Charopella wilkinsoni

Scientific classification
- Kingdom: Animalia
- Phylum: Mollusca
- Class: Gastropoda
- Order: Stylommatophora
- Family: Charopidae
- Subfamily: Charopinae
- Genus: Charopella
- Species: C. wilkinsoni
- Binomial name: Charopella wilkinsoni (Brazier, 1889)
- Synonyms: Helix (Charopa) wilkinsoni Brazier, 1889;

= Charopella wilkinsoni =

- Genus: Charopella
- Species: wilkinsoni
- Authority: (Brazier, 1889)
- Synonyms: Helix (Charopa) wilkinsoni Brazier, 1889

Species of land snail

Charopella wilkinsoni, also known as Wilkinson's pinwheel snail, is a species of air-breathing land snail, a terrestrial pulmonate gastropod mollusc in the pinwheel snail family, that is endemic to Australia's Lord Howe Island in the Tasman Sea.

==Description==
The shell of these snails are 1.3–1.7 mm in height, with a diameter of 3–3.6 mm.
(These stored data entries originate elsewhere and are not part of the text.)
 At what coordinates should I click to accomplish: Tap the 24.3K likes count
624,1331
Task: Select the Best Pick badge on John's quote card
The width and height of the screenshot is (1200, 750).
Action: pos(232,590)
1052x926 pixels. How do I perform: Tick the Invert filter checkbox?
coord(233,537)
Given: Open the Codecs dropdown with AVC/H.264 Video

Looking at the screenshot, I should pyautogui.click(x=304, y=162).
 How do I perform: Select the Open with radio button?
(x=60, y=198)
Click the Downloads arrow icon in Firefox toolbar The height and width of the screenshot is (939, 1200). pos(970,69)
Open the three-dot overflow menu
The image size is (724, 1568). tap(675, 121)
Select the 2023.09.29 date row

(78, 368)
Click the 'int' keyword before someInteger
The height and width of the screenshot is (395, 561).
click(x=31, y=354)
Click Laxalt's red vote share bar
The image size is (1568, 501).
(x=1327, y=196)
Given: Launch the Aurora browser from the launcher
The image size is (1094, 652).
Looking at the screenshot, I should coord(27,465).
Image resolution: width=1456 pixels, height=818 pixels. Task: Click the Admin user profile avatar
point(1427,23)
The colour is pale golden-brown with cream or orange-brown flammulations (flame-like markings). The shape is discoidal with a low spire, whorls shouldered with an angulate periphery, with fine, closely-spaced radial ribs. The umbilicus is widely open. The aperture is rounded and lunate. The animal has a white body with dark grey eyestalks.

==Distribution and habitat==
The snail is found across the island; it is most common at the northern end, living in plant litter in rainforest and moist woodland.